I generated this cohort on a test database I use with the following code.
library(DatabaseConnector)
library(dplyr)
connectionDetails <- createConnectionDetails(
dbms = "sql server",
server = Sys.getenv("CDM5_SQL_SERVER_SERVER"),
user = Sys.getenv("CDM5_SQL_SERVER_USER"),
password = Sys.getenv("CDM5_SQL_SERVER_PASSWORD"),
port = Sys.getenv("CDM5_SQL_SERVER_PORT")
)
connection <- connect(connectionDetails)
cohortDatabaseSchema <- Sys.getenv("CDM5_SQL_SERVER_SCRATCH_SCHEMA")
cdmDatabaseSchema <- Sys.getenv("CDM5_SQL_SERVER_CDM_SCHEMA")
# just generate one cohort
cohortDefinitionSet <- PhenotypeLibrary::listPhenotypes() %>%
dplyr::pull("cohortId") %>%
PhenotypeLibrary::getPlCohortDefinitionSet() %>%
dplyr::filter(cohortId == 54)
readr::write_file(cohortDefinitionSet$json, here::here("Febrile seizure.json"))
cohortTableNames <- CohortGenerator::getCohortTableNames(cohortTable = "pl_cohort")
# Next create the tables on the database
CohortGenerator::createCohortTables(
connectionDetails = connectionDetails,
cohortTableNames = cohortTableNames,
cohortDatabaseSchema = cohortDatabaseSchema,
incremental = FALSE
)
# Generate the cohort set
CohortGenerator::generateCohortSet(
connectionDetails = connectionDetails,
cdmDatabaseSchema = cdmDatabaseSchema,
cohortDatabaseSchema = cohortDatabaseSchema,
cohortTableNames = cohortTableNames,
cohortDefinitionSet = cohortDefinitionSet,
incremental = FALSE
)
CohortGenerator::getCohortCounts(
connectionDetails = connectionDetails,
cohortDatabaseSchema = cohortDatabaseSchema,
cohortTable = "pl_cohort") %>%
tibble()
We can see the cohort ends up with 18 entries (rows) and 18 subjects (people). Remeber that a person can have multiple entries in the same cohort since they can enter, exit, and then reenter at a later time.
Next I will download the cohort inclustion result table from the database.
con <- connect(connectionDetails)
# Bring the inclusion result table to R memory
inclusionResult <- querySql(con, glue::glue("select * from {cohortDatabaseSchema}.pl_cohort_inclusion_result")) %>%
dplyr::rename_all(tolower) %>%
dplyr::mutate(inclusion_rule_mask = as.numeric(.data$inclusion_rule_mask)) %>%
tibble()
inclusionResult
So this table is a bit cryptic to understand but contains the information you need to build an attrition table. By summing various combination of rows in this table you can get at all the various combinations of inclusion rules. It will allow you to calculate the number of subjects and records for any combination of inclusion rules.

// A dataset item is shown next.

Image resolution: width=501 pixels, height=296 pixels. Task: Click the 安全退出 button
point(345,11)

Now my colleague Marti wrote a nice helper function to give you the inclusion rule mask ids for each inclusion rule. And actually Marti deserves the credit for all of this investigative work and spent a lot of time trying to understand these cohort tables. The function is
getInclusionMaskId <- function(numberInclusion) {
inclusionMaskMatrix <- dplyr::tibble(
inclusion_rule_mask = 0:(2^numberInclusion - 1)
)
for (k in 0:(numberInclusion - 1)) {
inclusionMaskMatrix <- inclusionMaskMatrix %>%
dplyr::mutate(!!paste0("inclusion_", k) :=
rep(c(rep(0, 2^k), rep(1, 2^k)), 2^(numberInclusion - k - 1))
)
}
lapply(-1:(numberInclusion - 1), function(x) {
if (x == -1) {
return(inclusionMaskMatrix$inclusion_rule_mask)
} else {
inclusionMaskMatrix <- inclusionMaskMatrix
for (k in 0:x) {
inclusionMaskMatrix <- inclusionMaskMatrix %>%
dplyr::filter(.data[[paste0("inclusion_", k)]] == 1)
}
return(inclusionMaskMatrix$inclusion_rule_mask)
}
})
}
You pass in the number of inclusion rules you have and it will return a list of the same length with the mask ids you need to use.

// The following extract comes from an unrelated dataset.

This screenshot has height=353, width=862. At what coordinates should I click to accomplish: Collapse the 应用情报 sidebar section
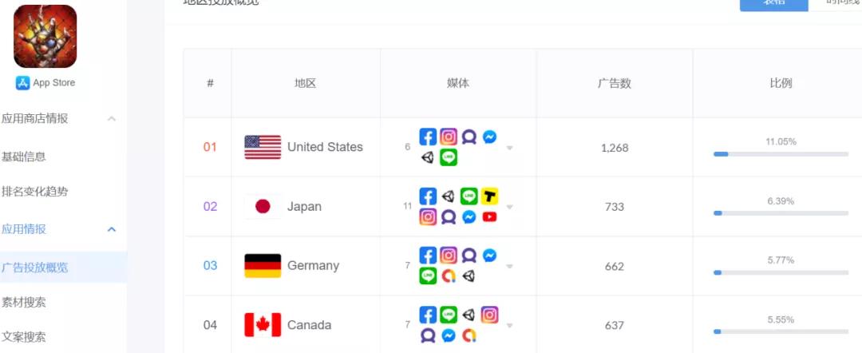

Here is some example output.
Next I’ll extract the names of the inclusion rules from the cohort definition.
# get the text descriptions of the inclusion rules
cohortDefinition <- jsonlite::fromJSON(cohortDefinitionSet$json[1], simplifyVector = FALSE)
str(cohortDefinition, max.level = 1)
inclusionNames <- purrr::map_chr(cohortDefinition$InclusionRules, "name")
inclusionNames
Create a list of dataframes using the appropriate inclusion rule mask ids
numberInclusionRules <- length(inclusionNames)
inclusionMaskId <- getInclusionMaskId(numberInclusionRules)
inclusionNames <- c("Qualifying initial records", inclusionNames)
attrition <- list()
id <- 54 # cohort definition id
for (k in 1:(numberInclusionRules + 1)) {
number_records <- inclusionResult %>%
dplyr::filter(.data$cohort_definition_id == id) %>%
dplyr::filter(.data$mode_id == 0) %>%
dplyr::filter(.data$inclusion_rule_mask %in% inclusionMaskId[[k]]) %>%
dplyr::pull("person_count") %>%
base::sum()
number_subjects = inclusionResult %>%
dplyr::filter(.data$cohort_definition_id == id) %>%
dplyr::filter(.data$mode_id == 1) %>%
dplyr::filter(.data$inclusion_rule_mask %in% inclusionMaskId[[k]]) %>%
dplyr::pull("person_count") %>%
base::sum()
attrition[[k]] <- dplyr::tibble(
cohort_definition_id = id,
number_records = number_records,
number_subjects = number_subjects,
reason_id = k,
reason = inclusionName[k]
)
}
Finally bind these together and compute the number dropped at each step.
attrition <- attrition %>%
dplyr::bind_rows() %>%
dplyr::mutate(
excluded_records =
dplyr::lag(.data$number_records, 1, order_by = .data$reason_id) -
.data$number_records,
excluded_subjects =
dplyr::lag(.data$number_subjects, 1, order_by = .data$reason_id) -
.data$number_subjects
) %>%
dplyr::mutate(
excluded_records = dplyr::coalesce(.data$excluded_records, 0),
excluded_subjects = dplyr::coalesce(.data$excluded_subjects, 0)
)
attrition
And voila! that’s all you need to do! There might be an easier way to do this but I’m not sure. And I’m sure I botched this explanation pretty good. Maybe @Chris_Knoll or @anthonysena can fill in the gaps or correct anything I got wrong.
Great question!